Using a public UDP through URL based “namespace”¶
Some back-ends, like the VITO/Terrascope back-end, allow to use a public UDP
through setting its public URL as the namespace
property of the process graph node.
For example, based on the fahrenheit_to_celsius
UDP created above,
the “flat graph” representation of a process graph could look like this:
{
...
"to_celsius": {
"process_id": "fahrenheit_to_celsius",
"namespace": "https://openeo.vito.be/openeo/1.0/processes/u:johndoe/fahrenheit_to_celsius",
"arguments": {"f": 86}
}
As a very basic illustration with the openEO Python Client library,
we can create and evaluate a process graph,
containing a fahrenheit_to_celsius
call as single process,
with Connection.datacube_from_process
as follows:
cube = connection.datacube_from_process(
process_id="fahrenheit_to_celsius",
namespace="https://openeo.vito.be/openeo/1.0/processes/u:johndoe/fahrenheit_to_celsius",
f=86
)
print(cube.execute())
# Prints: 30.0
Loading a published user-defined process as DataCube¶
From the public URL of the user-defined process,
it is also possible for another user to construct, fully client-side,
a new DataCube
with Connection.datacube_from_json()
.
It is important to note that this approach is different from calling
a user-defined process as described in Evaluate user-defined processes and Using a public UDP through URL based “namespace”.

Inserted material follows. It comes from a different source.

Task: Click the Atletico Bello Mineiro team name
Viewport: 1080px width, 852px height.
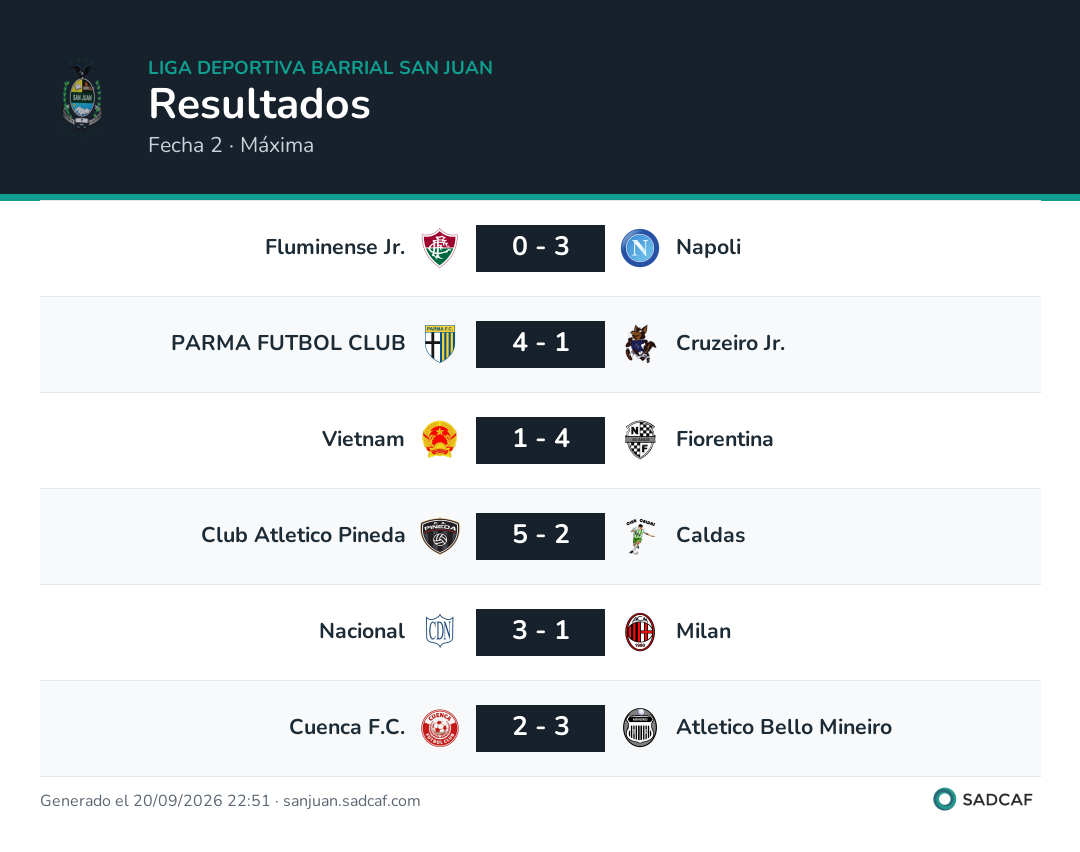Action: [784, 727]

Connection.datacube_from_json()
breaks open the encapsulation of the user-defined process and “unrolls” the process graph inside
into a new DataCube
.
This also implies that parameters defined in the user-defined process have to be provided when calling
Connection.datacube_from_json()
:
udp_url = "https://openeo.vito.be/openeo/1.0/processes/u:johndoe/fahrenheit_to_celsius"
cube = connection.datacube_from_json(
udp_url,
parameters={"f": 86},
)
print(cube.execute())
# Prints: 30.0
Note that Connection.datacube_from_json()
not only supports loading UDPs from an URL but also from a raw JSON string or a local file path.